The government's own Emergency Management Office had requested the RCMP to do so on Sunday morning. It was on Saturday evening at around 10:26 pm that the first call for a "possible shooting" in rural Portapique came through to the RCMP and the first of the weekend's murders was discovered. Multiple requests came from the provincial government for an emergency alert message. In the end, the issue solved itself when the force was finally prepared to issue the message only to discover that the mass killer had been apprehended. Shot dead, actually, just before noon.

Most people in the area had no idea that something was happening that could morbidly impact on their lives. Area residents went about their business as usual, with no inkling that they should be sheltering in their homes, because no alert had been issued, although one had been issued a week earlier reminding residents that despite the Easter holidays, a COVID-19 lockdown was in effect. Warned about one stealth killer, but not another.

One woman, a frequent trail-walker, went out with her dog as usual for a walk through nearby forest trails. In her absence, a neighbour, aware of her dedication to walking in the forest, and knowing the situation was dire, called to warn her, but it was too late, she was already out, and became a target for the killing rage of the murderer. And nor was she the only person who met death at the hands of a psychotic killer that day or the next. A man who killed friends, neighbours and strangers with no compunction, from retirees to newlyweds, to long-marrieds, to a teenager killed along with her parents.
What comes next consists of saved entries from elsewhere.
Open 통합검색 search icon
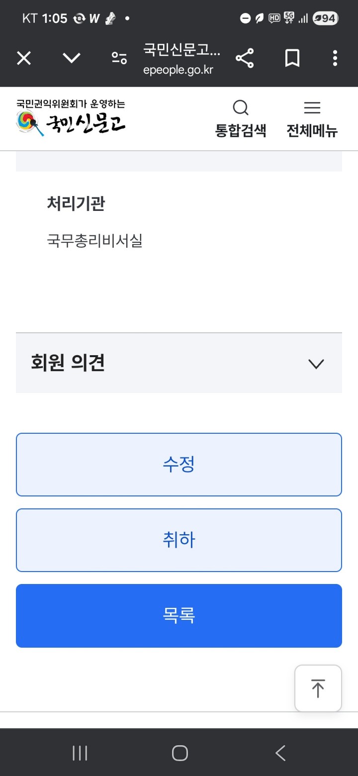This screenshot has height=776, width=358. pyautogui.click(x=241, y=118)
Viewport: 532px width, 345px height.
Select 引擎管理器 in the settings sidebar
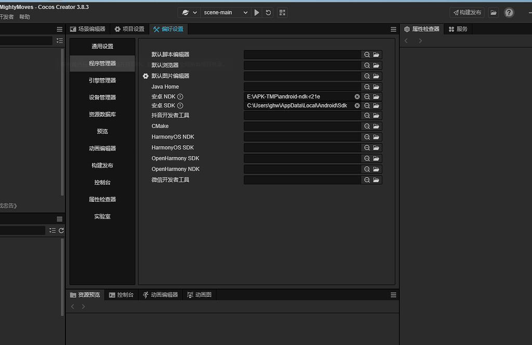click(x=102, y=80)
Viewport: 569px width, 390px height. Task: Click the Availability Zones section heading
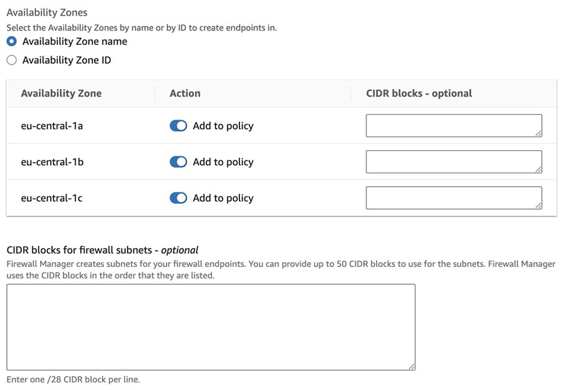click(x=47, y=12)
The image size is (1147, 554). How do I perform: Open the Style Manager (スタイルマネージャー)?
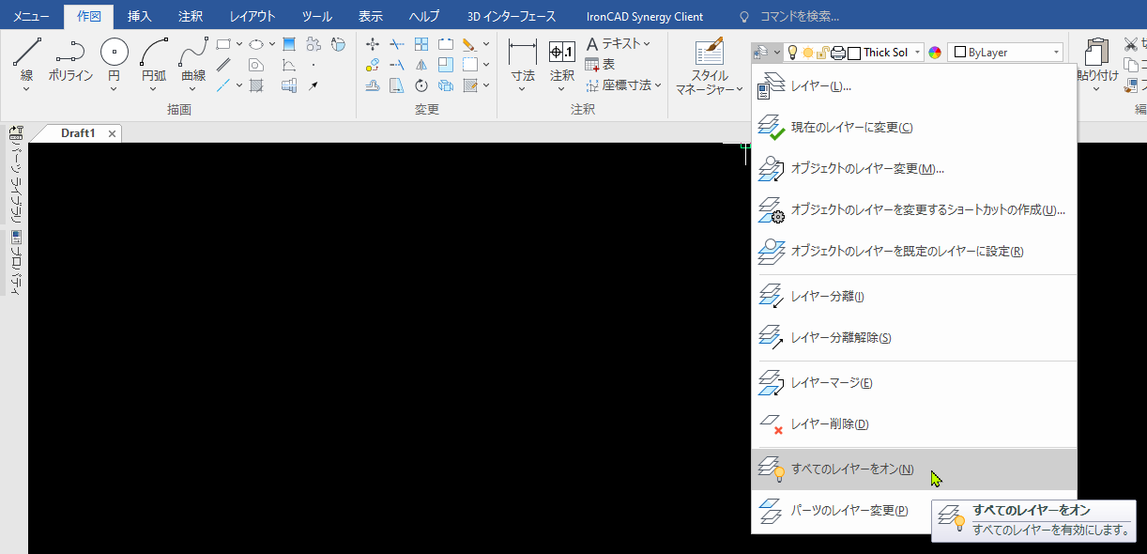coord(710,53)
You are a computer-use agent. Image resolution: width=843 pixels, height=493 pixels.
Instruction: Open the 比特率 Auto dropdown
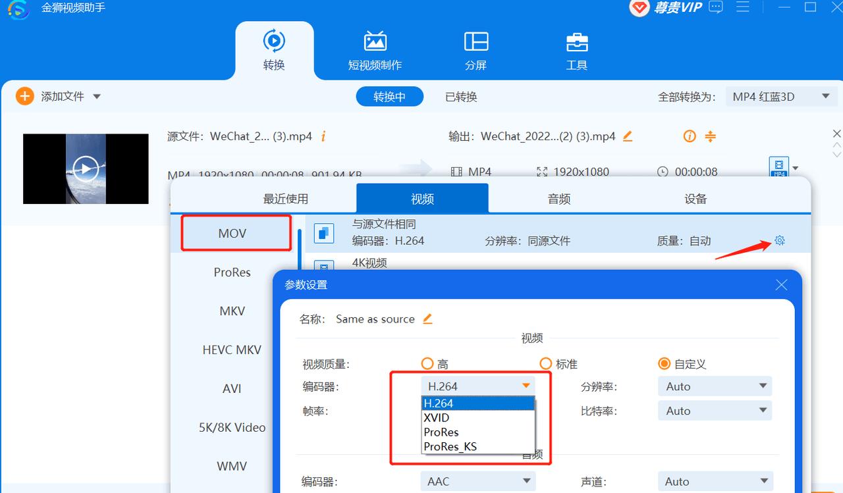[715, 410]
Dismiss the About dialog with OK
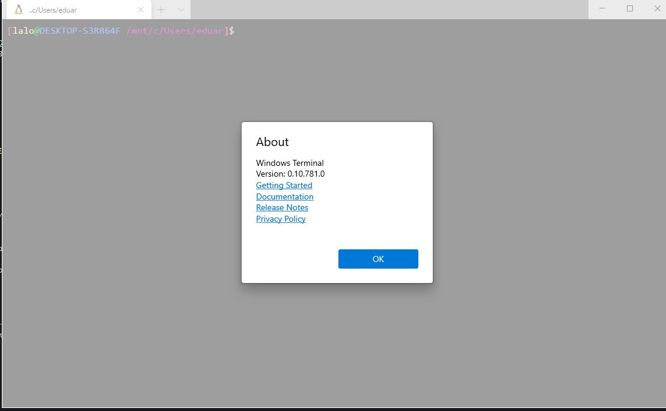 click(x=378, y=259)
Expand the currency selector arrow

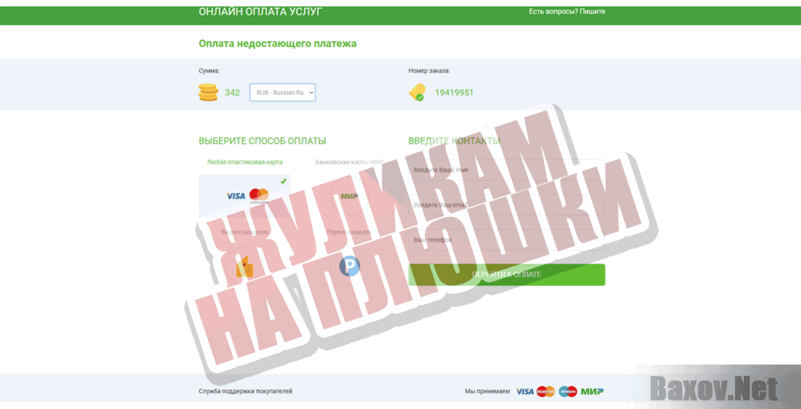[309, 92]
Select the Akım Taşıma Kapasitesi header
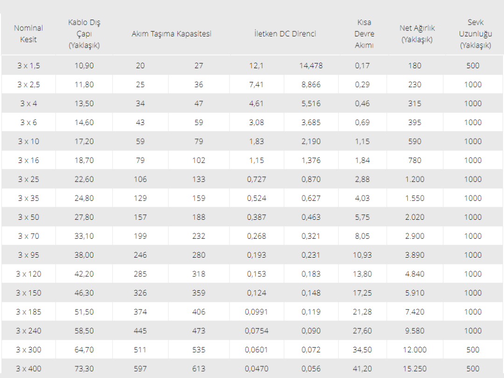504x378 pixels. pyautogui.click(x=171, y=34)
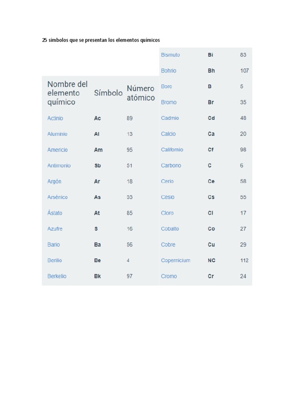Click the Ástato link
This screenshot has width=300, height=400.
click(x=55, y=213)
With the use of a lookalike RCMP vehicle and a genuine RCMP uniform people seeing him would never have guessed that he was not a protector of the public. RCMP were alerted to his guise by his girlfriend who had been assaulted by him in his cottage after an argument while they were at a social gathering. He had tied her up, left the cottage to begin his murder spree by returning to the social event and shooting dead several acquaintances there before moving on to enter homes and deal in death.

"I feel strongly about that. I do feel if we had received an alert, an Amber Alert, we've had COVID-19 alerts ... then many people might have been spared", said Heather Matthews, a long-time friend of Lillian Hyslop the woman who had gone out for a walk with her dog, innocent of the knowledge that a killer stalked the area.